Conversion: The last step of the demand generation phase is converting the prospects to a Marketing Qualified Lead (MQL) or a paid customer. If your offer is complex and requires a larger team of decision makers, then you are better off delivering a high quality lead to the sales teams instead of trying to convert digitally.

There are two key areas of focus in the conversion phase:

  • Conversion optimization: Conversion optimization (CRO) is a process of identifying conversion struggles by using tools such as Tealeaf and running AB or Multivariate tests to improve returns. In simple terms, conversion optimization allows businesses to get more from what they already have.

You can use conversion optimization to increase overall sales by improving conversion, improve average order value, accelerate the purchase cycle by removing unnecessary steps, improve user experience or reduce bounce rate. I have also used optimization to improve customer engagement and increase the app usage so possibilities are endless.


Example of Testing A vs B testing of the Simcity landing page (source: Optimizely)

Above is an example of the conversion optimization results from Simcity by courtesy of Optimizely. Simcity is using two variations of a landing page to improve conversion of the Simcity standard and deluxe game editions. The original version of the landing page has a banner on top (a.k.a hero shot) and the variation does not include the banner.

By removing he top banner sim city was able to move the “key features” up so it is visible without scrolling and this version improved conversion by 43%. If I do a quick math for 10,000 unique visitors, the results are astonishing. Simcity is able to increase the revenue by $30,795 without driving additional traffic or spending more on advertising. This is the power of conversion optimization.


  • Marketing Automation: Marketing automation unlike CRO is a much bigger segment, and it will require a full blog post to explain the practice in detail. In this post, I do want to touch on some of the benefits of marketing automation and how it can impact the pre and post buying cycle.

So what is marketing automation? Quite honestly marketing automation is a broad term, and it could mean a lot of different things. In general, marketing automation has become a standard term for using software and tools to automate marketing management, lead scoring, nurture and follow up.

If you are going to invest in marketing automation tools such as IBM Silverpop, Marketo or Hubspot then here are few things to consider:

  • What are your key business objectives?

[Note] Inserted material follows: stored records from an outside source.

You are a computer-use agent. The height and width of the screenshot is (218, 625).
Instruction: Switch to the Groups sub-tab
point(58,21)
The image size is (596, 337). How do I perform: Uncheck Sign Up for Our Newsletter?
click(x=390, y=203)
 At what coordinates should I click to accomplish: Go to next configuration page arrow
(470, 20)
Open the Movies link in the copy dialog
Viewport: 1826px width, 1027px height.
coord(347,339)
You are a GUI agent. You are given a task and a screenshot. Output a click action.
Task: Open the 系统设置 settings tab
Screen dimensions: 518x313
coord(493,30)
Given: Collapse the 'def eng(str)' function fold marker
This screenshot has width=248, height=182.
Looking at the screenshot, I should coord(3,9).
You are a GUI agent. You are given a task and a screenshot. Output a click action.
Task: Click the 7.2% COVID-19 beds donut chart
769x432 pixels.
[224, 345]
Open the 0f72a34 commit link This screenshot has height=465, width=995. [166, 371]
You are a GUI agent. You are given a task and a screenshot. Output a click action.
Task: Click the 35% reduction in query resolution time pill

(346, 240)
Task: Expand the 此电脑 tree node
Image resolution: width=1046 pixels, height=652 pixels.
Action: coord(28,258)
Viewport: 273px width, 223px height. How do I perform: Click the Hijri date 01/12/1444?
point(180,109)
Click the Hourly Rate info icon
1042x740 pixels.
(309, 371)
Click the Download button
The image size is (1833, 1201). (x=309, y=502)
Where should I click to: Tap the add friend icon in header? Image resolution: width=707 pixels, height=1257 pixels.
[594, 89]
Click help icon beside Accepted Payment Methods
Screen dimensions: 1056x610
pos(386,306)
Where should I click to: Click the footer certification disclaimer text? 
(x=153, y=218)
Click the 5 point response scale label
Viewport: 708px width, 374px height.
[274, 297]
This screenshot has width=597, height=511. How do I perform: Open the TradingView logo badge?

Marketing automation can be done quite differently for customer acquisition as compared to customer retention. The data sources, tools and integration points can all look different. You also have to set the right expectations internally so key stake holders know the types of results they can expect.

  • What are some of the biggest gaps in your marketing organization?

Do you have a conversion gap? Do you have a traffic generation gap? Is there a sales or service gap? Is there an opportunity to improve customer experience? These are some of the areas you can investigate before making a decision to invest in marketing automation. The questions will allow you to efficiently use your marketing optimization budget and focus on the low-hanging fruits.

  • How much time are you planning to invest in marketing automation?

Let’s make this clear, marketing automation is a massive undertaking, and no vendor can promise an overnight flip switch no matter how sophisticated they claim their solution to be. In addition to smartly investing your marketing dollars you have to also take into consideration the time and people resources. I remember our first marketing automation project took almost two years before we saw fruits from it.

  • Do you have the funding to hire the subject matter experts?

 As with any marketing domain, marketing automation requires experts who know how to manage the marketing automation projects. This person has to be a technical marketer with leadership capabilities to manage cross-functional projects and teams.